Tips For Managing Your User Accounts Policy

23rd June, 2017 by
It’s often the case that you are not alone when managing a server. This is more pertinent when you have a fleet of servers in use. When you have multiple users working on and managing your servers, it helps to have a defined user accounts policy that helps spell out how accounts are created and used.

When people are first getting started with managing a server. It is common to just use the default administrative account for managing things. For example, when you root on a Linux system and Administrator on Windows. As you bring more users into the team to manage the servers, users are also given the administrative account credentials.

Safeguard Against User Errors

This creates problems as all the users have full access to everything on the server, which can pose issues if some lack experience – they can also make mistakes. The consequence is that once mistakes are made there’s a lack of accountability to assist in finding out which user made the mistake and ensure they know what to do next time. A further problem is that once a user leaves the team, the password for the administrative account would need to be changed and disseminated to all other users to keep the account secure. You can see how that might be easily overlooked, leaving the system potentially vulnerable.
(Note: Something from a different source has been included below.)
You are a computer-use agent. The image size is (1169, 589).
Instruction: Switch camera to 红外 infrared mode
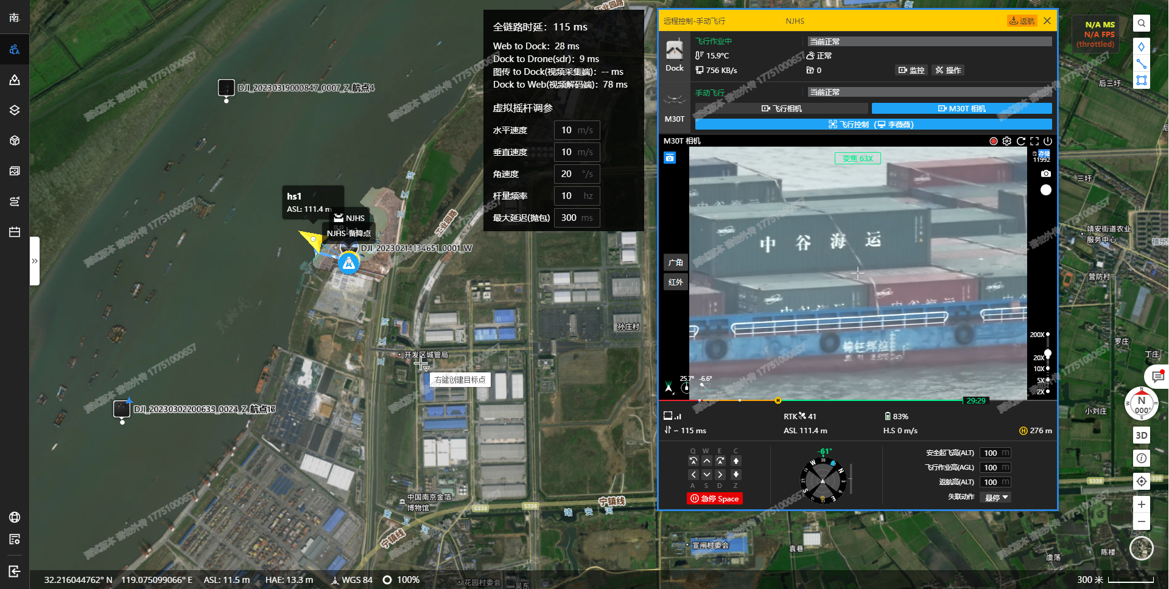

Here are some general guidelines for moving on beyond the single administrative account system:

This is a key tip: all users should get their own account. There should be no account sharing. Users should be educated to keep their accounts secure as second nature.

Permissions

User accounts should have limited administrative functionality where possible. This means making note of the work that a user may be expected to perform and limiting their account’s access to these tasks. The purpose of limiting accounts is to prevent attackers from having unlimited access to the server in the event that one of the user’s accounts becomes compromised. Both Linux and Windows offer methods of limiting the administrative applications that a user can run on the system. 

Centralize Authentication

Centralize authentication where possible. If your users are working on a number of servers then a lot of time can be saved by centralizing user authentication to an authentication server. A Domain Controller for Windows is useful, or an LDAP/RADIUS server for Linux systems. This provides some key benefits in that users can have their accounts disabled in a single location. They can also use the same username/password combination on all servers. Therefore the password is easily updated in a single location. The account management overheads of having to edit multiple individual accounts on each server can soon become somewhat time-consuming.

Centralize Logging

In a similar vein to centralizing authentication, it’s also recommended to centralize logging, at least for user authentication. This will allow you to keep track of the user’s connection and disconnection histories on your servers in a central location. This can be helpful for spotting out of place logins that may hint at a compromised user account. These records can be extremely helpful and even illuminating.

Keep Track of Users

Minimize the number of users who have the ability to modify user accounts and keep a log of what and why they have access to various features and applications. This means that later on you have a reference to find out why a user has specific permissions and can make it easier to work out what another user in the same role may require. Minimizing the number of users able to make changes to the user accounts it helps to keep an easy auditing trail of changes.

While it may seem a bit of a hassle when getting started, once the systems are in place for better user account management, you should find yourself saving time and making life a lot easier compared to users sharing the same privileged account.